## INPUT FOR THIS TASK:
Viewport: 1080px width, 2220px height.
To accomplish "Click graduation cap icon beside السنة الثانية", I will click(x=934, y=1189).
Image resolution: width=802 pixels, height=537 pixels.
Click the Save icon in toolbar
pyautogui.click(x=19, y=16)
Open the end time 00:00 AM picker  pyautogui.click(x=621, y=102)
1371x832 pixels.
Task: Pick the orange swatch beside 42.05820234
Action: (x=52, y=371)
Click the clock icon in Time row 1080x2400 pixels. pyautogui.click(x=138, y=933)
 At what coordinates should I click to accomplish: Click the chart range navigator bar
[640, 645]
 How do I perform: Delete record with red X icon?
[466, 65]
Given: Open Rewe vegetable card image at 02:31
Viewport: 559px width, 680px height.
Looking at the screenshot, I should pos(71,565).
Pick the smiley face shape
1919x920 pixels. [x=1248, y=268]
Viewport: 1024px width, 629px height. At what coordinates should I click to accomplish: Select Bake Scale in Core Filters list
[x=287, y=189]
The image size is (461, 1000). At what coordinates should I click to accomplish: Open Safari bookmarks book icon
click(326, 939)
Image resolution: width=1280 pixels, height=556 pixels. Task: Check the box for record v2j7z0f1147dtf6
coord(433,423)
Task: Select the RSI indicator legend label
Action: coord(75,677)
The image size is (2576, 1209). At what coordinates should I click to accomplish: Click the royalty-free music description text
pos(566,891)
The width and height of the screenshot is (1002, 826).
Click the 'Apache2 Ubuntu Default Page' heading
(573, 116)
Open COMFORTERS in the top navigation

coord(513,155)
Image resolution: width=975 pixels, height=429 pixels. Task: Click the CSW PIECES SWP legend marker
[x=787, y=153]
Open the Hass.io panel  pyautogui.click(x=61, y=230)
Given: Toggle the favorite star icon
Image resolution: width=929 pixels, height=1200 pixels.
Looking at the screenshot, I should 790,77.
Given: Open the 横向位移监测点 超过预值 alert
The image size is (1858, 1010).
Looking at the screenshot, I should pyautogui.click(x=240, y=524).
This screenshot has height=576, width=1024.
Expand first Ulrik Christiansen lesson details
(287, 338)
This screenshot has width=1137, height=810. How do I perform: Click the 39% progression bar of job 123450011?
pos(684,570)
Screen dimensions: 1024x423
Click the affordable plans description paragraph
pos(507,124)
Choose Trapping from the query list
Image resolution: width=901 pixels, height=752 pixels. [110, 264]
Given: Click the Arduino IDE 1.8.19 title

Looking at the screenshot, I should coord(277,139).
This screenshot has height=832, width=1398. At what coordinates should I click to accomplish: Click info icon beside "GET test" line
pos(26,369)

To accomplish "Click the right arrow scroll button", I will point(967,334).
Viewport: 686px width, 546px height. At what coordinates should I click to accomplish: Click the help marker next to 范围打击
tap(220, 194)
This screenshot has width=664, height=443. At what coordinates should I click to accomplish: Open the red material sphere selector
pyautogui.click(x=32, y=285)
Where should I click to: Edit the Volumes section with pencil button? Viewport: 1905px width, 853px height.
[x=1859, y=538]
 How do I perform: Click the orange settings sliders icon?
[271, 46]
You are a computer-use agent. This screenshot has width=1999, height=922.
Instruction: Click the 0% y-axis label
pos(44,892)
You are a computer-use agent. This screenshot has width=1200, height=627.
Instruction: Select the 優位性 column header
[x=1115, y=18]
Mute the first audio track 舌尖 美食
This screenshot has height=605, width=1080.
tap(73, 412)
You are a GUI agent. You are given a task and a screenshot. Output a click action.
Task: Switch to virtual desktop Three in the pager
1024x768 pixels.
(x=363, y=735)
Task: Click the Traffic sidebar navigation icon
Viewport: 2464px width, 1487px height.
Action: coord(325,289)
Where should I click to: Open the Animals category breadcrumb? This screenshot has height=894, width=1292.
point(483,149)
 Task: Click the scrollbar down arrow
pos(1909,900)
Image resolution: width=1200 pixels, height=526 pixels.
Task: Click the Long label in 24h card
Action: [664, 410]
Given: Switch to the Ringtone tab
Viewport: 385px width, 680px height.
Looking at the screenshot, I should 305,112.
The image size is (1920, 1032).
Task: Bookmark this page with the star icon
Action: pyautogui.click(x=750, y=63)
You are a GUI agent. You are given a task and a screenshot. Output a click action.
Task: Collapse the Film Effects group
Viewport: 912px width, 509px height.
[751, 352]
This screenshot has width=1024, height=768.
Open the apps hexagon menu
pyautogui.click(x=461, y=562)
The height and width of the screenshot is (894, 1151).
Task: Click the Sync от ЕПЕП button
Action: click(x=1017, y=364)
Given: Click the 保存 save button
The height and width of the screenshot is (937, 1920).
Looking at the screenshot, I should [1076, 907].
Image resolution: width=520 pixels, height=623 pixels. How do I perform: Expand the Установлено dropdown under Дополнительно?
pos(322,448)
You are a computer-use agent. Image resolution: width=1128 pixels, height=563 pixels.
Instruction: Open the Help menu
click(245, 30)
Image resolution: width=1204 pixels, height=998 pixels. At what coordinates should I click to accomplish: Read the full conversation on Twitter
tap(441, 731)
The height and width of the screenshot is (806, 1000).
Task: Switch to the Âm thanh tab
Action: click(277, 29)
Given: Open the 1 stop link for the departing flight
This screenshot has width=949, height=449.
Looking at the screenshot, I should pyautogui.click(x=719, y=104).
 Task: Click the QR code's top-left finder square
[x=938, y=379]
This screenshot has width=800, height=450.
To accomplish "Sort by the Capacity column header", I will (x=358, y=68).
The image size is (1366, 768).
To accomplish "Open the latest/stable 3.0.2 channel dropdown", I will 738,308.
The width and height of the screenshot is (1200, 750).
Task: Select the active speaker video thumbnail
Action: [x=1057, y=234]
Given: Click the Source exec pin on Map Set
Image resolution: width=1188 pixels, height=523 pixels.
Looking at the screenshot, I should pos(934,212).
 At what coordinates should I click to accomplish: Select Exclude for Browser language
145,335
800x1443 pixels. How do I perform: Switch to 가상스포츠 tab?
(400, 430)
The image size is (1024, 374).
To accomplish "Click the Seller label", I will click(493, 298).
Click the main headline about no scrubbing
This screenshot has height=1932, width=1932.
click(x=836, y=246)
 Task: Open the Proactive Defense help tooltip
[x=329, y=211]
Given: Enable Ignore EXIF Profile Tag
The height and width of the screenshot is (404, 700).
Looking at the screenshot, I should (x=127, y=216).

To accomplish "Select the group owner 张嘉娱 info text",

## WHAT TO PRODUCE:
Go through the listing above and reproduce all of it exactly.

## EXERCISE RESULT:
Viewport: 1080px width, 2220px height.
To accomplish "Click graduation cap icon beside السنة الثانية", I will click(x=934, y=1189).
Image resolution: width=802 pixels, height=537 pixels.
Click the Save icon in toolbar
pyautogui.click(x=19, y=16)
Open the end time 00:00 AM picker  pyautogui.click(x=621, y=102)
1371x832 pixels.
Task: Pick the orange swatch beside 42.05820234
Action: (x=52, y=371)
Click the clock icon in Time row 1080x2400 pixels. pyautogui.click(x=138, y=933)
 At what coordinates should I click to accomplish: Click the chart range navigator bar
[640, 645]
 How do I perform: Delete record with red X icon?
[466, 65]
Given: Open Rewe vegetable card image at 02:31
Viewport: 559px width, 680px height.
Looking at the screenshot, I should pos(71,565).
Pick the smiley face shape
1919x920 pixels. [x=1248, y=268]
Viewport: 1024px width, 629px height. At what coordinates should I click to accomplish: Select Bake Scale in Core Filters list
[x=287, y=189]
The image size is (461, 1000). At what coordinates should I click to accomplish: Open Safari bookmarks book icon
click(326, 939)
Image resolution: width=1280 pixels, height=556 pixels. Task: Check the box for record v2j7z0f1147dtf6
coord(433,423)
Task: Select the RSI indicator legend label
Action: coord(75,677)
The image size is (2576, 1209). At what coordinates should I click to accomplish: Click the royalty-free music description text
pos(566,891)
The width and height of the screenshot is (1002, 826).
Click the 'Apache2 Ubuntu Default Page' heading
(573, 116)
Open COMFORTERS in the top navigation

coord(513,155)
Image resolution: width=975 pixels, height=429 pixels. Task: Click the CSW PIECES SWP legend marker
[x=787, y=153]
Open the Hass.io panel  pyautogui.click(x=61, y=230)
Given: Toggle the favorite star icon
Image resolution: width=929 pixels, height=1200 pixels.
Looking at the screenshot, I should 790,77.
Given: Open the 横向位移监测点 超过预值 alert
The image size is (1858, 1010).
Looking at the screenshot, I should pyautogui.click(x=240, y=524).
This screenshot has height=576, width=1024.
Expand first Ulrik Christiansen lesson details
(287, 338)
This screenshot has width=1137, height=810. How do I perform: Click the 39% progression bar of job 123450011?
pos(684,570)
Screen dimensions: 1024x423
Click the affordable plans description paragraph
pos(507,124)
Choose Trapping from the query list
Image resolution: width=901 pixels, height=752 pixels. [110, 264]
Given: Click the Arduino IDE 1.8.19 title

Looking at the screenshot, I should coord(277,139).
This screenshot has height=832, width=1398. At what coordinates should I click to accomplish: Click info icon beside "GET test" line
pos(26,369)

To accomplish "Click the right arrow scroll button", I will point(967,334).
Viewport: 686px width, 546px height. At what coordinates should I click to accomplish: Click the help marker next to 范围打击
tap(220, 194)
This screenshot has width=664, height=443. At what coordinates should I click to accomplish: Open the red material sphere selector
pyautogui.click(x=32, y=285)
Where should I click to: Edit the Volumes section with pencil button? Viewport: 1905px width, 853px height.
[x=1859, y=538]
 How do I perform: Click the orange settings sliders icon?
[271, 46]
You are a computer-use agent. This screenshot has width=1999, height=922.
Instruction: Click the 0% y-axis label
pos(44,892)
You are a computer-use agent. This screenshot has width=1200, height=627.
Instruction: Select the 優位性 column header
[x=1115, y=18]
Mute the first audio track 舌尖 美食
This screenshot has height=605, width=1080.
tap(73, 412)
You are a GUI agent. You are given a task and a screenshot. Output a click action.
Task: Switch to virtual desktop Three in the pager
1024x768 pixels.
(x=363, y=735)
Task: Click the Traffic sidebar navigation icon
Viewport: 2464px width, 1487px height.
Action: coord(325,289)
Where should I click to: Open the Animals category breadcrumb? This screenshot has height=894, width=1292.
point(483,149)
 Task: Click the scrollbar down arrow
pos(1909,900)
Image resolution: width=1200 pixels, height=526 pixels.
Task: Click the Long label in 24h card
Action: [664, 410]
Given: Switch to the Ringtone tab
Viewport: 385px width, 680px height.
Looking at the screenshot, I should 305,112.
The image size is (1920, 1032).
Task: Bookmark this page with the star icon
Action: pyautogui.click(x=750, y=63)
You are a GUI agent. You are given a task and a screenshot. Output a click action.
Task: Collapse the Film Effects group
Viewport: 912px width, 509px height.
[751, 352]
This screenshot has width=1024, height=768.
Open the apps hexagon menu
pyautogui.click(x=461, y=562)
The height and width of the screenshot is (894, 1151).
Task: Click the Sync от ЕПЕП button
Action: click(x=1017, y=364)
Given: Click the 保存 save button
The height and width of the screenshot is (937, 1920).
Looking at the screenshot, I should [1076, 907].
Image resolution: width=520 pixels, height=623 pixels. How do I perform: Expand the Установлено dropdown under Дополнительно?
pos(322,448)
You are a computer-use agent. Image resolution: width=1128 pixels, height=563 pixels.
Instruction: Open the Help menu
click(245, 30)
Image resolution: width=1204 pixels, height=998 pixels. At what coordinates should I click to accomplish: Read the full conversation on Twitter
tap(441, 731)
The height and width of the screenshot is (806, 1000).
Task: Switch to the Âm thanh tab
Action: click(277, 29)
Given: Open the 1 stop link for the departing flight
This screenshot has width=949, height=449.
Looking at the screenshot, I should pyautogui.click(x=719, y=104).
 Task: Click the QR code's top-left finder square
[x=938, y=379]
This screenshot has width=800, height=450.
To accomplish "Sort by the Capacity column header", I will (x=358, y=68).
The image size is (1366, 768).
To accomplish "Open the latest/stable 3.0.2 channel dropdown", I will 738,308.
The width and height of the screenshot is (1200, 750).
Task: Select the active speaker video thumbnail
Action: [x=1057, y=234]
Given: Click the Source exec pin on Map Set
Image resolution: width=1188 pixels, height=523 pixels.
Looking at the screenshot, I should pos(934,212).
 At what coordinates should I click to accomplish: Select Exclude for Browser language
145,335
800x1443 pixels. How do I perform: Switch to 가상스포츠 tab?
(400, 430)
The image size is (1024, 374).
To accomplish "Click the Seller label", I will click(493, 298).
Click the main headline about no scrubbing
This screenshot has height=1932, width=1932.
click(x=836, y=246)
 Task: Open the Proactive Defense help tooltip
[x=329, y=211]
Given: Enable Ignore EXIF Profile Tag
The height and width of the screenshot is (404, 700).
Looking at the screenshot, I should (x=127, y=216).

To accomplish "Select the group owner 张嘉娱 info text",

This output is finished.